The -n10 and -P1 arguments for xargs were a try to reduce parallel calls to ipfw, it seems to have delayed the panics by a few days but I can not say for certain.

Is there any missing information, or action, which could help track down what is happening? Also willing to switch to -CURRENT and try any patches if that might help.

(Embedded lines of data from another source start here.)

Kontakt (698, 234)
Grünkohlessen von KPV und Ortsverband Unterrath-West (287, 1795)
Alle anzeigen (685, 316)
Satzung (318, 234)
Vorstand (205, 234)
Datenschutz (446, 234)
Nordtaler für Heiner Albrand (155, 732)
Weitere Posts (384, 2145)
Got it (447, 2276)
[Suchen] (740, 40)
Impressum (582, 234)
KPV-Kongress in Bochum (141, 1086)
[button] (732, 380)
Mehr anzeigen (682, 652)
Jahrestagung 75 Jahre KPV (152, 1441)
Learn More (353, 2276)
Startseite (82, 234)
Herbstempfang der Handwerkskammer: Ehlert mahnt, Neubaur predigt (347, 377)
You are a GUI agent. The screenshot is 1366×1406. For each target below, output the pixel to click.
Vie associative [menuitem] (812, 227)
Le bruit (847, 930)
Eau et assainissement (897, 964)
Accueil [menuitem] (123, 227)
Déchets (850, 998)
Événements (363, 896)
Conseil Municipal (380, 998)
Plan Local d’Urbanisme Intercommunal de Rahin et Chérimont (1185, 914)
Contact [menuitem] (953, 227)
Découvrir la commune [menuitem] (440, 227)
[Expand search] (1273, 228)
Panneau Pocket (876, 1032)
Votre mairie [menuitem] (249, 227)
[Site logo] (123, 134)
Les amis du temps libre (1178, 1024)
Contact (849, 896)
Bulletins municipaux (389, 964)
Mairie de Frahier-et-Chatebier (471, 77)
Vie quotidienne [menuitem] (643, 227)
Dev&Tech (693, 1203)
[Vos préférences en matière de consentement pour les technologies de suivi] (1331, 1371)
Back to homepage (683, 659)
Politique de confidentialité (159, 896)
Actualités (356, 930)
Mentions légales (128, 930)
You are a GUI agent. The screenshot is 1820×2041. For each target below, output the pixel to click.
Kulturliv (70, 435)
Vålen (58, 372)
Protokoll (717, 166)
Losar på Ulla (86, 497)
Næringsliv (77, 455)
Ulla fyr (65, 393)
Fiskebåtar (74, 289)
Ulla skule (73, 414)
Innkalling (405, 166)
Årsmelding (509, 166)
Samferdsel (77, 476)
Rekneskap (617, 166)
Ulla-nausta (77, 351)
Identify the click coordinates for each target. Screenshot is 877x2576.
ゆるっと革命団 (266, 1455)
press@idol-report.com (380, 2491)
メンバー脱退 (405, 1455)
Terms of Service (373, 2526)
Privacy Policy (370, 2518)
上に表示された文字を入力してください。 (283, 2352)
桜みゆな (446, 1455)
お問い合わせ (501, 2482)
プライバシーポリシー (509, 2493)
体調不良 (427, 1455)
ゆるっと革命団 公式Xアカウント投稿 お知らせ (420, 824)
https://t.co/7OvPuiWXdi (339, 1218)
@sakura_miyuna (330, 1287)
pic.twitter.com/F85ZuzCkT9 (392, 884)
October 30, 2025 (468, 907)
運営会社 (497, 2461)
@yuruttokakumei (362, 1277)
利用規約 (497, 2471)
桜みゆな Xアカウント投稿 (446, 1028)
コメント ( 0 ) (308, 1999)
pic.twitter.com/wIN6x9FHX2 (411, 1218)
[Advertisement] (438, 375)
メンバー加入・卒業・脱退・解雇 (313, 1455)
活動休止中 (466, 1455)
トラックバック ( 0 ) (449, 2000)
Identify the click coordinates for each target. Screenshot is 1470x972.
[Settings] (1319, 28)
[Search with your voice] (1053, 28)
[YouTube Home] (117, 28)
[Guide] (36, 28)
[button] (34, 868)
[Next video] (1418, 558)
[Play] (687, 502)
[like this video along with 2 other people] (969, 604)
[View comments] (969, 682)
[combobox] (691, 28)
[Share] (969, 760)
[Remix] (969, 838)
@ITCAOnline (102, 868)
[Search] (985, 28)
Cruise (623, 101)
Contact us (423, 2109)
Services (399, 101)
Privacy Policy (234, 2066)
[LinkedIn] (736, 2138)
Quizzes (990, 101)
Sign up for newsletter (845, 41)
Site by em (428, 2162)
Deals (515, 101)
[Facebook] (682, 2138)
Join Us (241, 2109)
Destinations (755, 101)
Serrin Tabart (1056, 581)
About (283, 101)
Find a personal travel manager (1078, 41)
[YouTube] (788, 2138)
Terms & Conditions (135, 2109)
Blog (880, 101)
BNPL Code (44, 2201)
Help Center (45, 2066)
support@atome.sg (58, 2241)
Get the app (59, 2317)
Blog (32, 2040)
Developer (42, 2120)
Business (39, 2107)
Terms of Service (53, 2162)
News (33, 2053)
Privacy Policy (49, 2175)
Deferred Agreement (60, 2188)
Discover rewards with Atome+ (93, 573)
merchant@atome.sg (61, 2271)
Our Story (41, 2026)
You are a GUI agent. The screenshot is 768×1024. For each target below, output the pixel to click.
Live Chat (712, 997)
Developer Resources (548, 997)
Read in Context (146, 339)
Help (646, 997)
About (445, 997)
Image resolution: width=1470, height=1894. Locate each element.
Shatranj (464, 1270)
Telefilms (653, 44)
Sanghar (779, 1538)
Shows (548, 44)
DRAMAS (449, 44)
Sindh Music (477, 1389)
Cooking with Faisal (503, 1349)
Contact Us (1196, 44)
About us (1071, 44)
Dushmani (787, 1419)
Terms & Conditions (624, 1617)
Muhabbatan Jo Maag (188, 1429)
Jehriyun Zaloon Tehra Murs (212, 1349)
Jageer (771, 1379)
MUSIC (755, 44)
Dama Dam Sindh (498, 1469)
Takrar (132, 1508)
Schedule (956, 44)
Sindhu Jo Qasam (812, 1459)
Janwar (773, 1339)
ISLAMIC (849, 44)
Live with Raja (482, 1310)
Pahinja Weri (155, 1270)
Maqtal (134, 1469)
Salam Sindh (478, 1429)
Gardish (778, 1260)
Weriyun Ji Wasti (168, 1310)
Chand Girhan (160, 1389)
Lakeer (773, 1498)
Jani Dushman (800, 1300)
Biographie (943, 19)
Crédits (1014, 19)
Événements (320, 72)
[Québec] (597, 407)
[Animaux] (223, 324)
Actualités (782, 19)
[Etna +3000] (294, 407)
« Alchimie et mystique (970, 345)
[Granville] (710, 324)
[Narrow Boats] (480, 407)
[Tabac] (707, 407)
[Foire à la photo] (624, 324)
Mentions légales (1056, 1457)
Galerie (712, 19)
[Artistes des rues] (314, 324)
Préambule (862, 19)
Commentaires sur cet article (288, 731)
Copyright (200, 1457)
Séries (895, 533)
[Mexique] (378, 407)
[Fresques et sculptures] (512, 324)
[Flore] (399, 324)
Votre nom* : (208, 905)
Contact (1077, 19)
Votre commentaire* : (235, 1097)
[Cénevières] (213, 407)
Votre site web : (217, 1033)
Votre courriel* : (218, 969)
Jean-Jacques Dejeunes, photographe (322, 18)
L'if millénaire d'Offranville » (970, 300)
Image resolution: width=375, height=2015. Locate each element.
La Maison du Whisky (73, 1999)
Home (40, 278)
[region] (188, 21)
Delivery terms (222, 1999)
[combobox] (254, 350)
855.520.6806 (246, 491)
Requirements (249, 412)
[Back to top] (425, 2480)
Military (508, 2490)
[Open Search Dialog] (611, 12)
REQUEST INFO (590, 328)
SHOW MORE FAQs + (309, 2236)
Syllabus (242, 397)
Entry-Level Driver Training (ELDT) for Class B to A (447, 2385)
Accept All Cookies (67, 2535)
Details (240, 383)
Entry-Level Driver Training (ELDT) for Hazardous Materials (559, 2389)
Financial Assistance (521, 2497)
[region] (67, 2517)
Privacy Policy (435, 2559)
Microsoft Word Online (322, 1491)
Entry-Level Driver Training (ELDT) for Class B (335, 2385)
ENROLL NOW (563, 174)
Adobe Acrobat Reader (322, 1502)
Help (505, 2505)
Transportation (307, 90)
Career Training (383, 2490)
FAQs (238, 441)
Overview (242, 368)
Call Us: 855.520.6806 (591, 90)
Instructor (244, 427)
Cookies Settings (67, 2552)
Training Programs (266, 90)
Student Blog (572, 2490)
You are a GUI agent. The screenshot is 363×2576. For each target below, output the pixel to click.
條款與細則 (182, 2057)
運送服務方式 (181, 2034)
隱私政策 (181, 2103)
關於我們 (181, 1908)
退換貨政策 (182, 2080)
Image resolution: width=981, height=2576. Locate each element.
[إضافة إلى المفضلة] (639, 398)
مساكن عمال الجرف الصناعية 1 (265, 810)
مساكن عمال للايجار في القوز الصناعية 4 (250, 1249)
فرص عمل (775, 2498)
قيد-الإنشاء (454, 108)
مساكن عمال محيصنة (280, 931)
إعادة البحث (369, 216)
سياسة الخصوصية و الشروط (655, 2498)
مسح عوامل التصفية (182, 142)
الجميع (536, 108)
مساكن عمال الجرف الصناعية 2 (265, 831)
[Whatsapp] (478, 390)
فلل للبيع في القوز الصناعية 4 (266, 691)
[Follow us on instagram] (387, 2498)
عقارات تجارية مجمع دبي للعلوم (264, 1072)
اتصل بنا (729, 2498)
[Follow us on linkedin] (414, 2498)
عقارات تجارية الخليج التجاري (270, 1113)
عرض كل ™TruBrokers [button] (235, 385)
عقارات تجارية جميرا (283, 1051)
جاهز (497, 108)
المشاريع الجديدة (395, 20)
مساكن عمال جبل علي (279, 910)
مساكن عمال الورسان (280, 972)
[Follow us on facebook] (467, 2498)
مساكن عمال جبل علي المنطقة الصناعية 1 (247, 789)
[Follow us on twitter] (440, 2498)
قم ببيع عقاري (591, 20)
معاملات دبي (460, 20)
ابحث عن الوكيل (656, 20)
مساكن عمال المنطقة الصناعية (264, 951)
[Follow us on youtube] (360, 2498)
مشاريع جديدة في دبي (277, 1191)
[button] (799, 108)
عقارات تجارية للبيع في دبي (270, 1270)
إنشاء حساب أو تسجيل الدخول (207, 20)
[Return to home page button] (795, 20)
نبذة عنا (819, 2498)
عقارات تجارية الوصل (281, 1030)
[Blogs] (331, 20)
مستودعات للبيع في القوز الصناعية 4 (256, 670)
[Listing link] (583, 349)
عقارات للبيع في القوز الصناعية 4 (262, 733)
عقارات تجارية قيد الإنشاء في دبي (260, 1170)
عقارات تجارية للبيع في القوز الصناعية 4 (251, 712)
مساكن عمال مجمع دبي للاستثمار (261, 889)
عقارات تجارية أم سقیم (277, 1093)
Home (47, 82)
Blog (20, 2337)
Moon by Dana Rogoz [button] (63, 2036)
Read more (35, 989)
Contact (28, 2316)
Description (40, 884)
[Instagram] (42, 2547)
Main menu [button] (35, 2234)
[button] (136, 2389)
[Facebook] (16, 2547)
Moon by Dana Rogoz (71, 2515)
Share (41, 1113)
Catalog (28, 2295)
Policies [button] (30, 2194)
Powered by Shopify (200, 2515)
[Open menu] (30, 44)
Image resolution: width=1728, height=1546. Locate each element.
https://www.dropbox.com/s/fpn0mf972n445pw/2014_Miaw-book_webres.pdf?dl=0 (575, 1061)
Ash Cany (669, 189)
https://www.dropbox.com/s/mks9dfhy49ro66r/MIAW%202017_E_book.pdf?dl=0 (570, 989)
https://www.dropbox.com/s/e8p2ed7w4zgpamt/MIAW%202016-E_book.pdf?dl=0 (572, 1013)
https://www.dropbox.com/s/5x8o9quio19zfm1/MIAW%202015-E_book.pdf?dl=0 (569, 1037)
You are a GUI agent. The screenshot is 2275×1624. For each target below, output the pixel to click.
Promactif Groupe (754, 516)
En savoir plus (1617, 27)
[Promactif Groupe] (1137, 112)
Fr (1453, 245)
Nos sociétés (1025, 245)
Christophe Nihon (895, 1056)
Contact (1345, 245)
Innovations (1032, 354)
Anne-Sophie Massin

(Found #272073 with the workaround of setting sysctl kern.ipc.mb_use_ext_pgs=0 for what seems like a similar kernel panic reason, although from a different path inside ipfw)
Comment 1 Eugene Perevyazko 2023-12-01 14:37:12 UTC
Skipping the problem of kernel panic itself I'd like to propose a workaround for your script:

TMPFILE=`mktemp -t tbl53` || exit 1
awk '/^[0-9]/ && !/127.0.0/ {print "table 53 add "$1}' /tmp/dnsbl/dnsbl-1.uceprotect.net > $TMPFILE
ipfw -q $TMPFILE
rm $TMPFILE

It also should be much faster and lighter on CPU.
for example it takes less than a second of wall time on ancient core2:
# ipfw table 53 flush
# ipfw table 53 list | wc
       0       0       0
# time ipfw -q /tmp/tbl53.0kfeoXCu 
0.179u 0.242s 0:00.42 97.6%	158+184k 0+0io 0pf+0w
# ipfw table 53 list | wc
   65698  131396 1278284
Comment 2 Thierry Dussuet 2023-12-01 19:06:21 UTC
(In reply to Eugene Perevyazko from comment #1)

Thank you, that's very kind, and a great idea!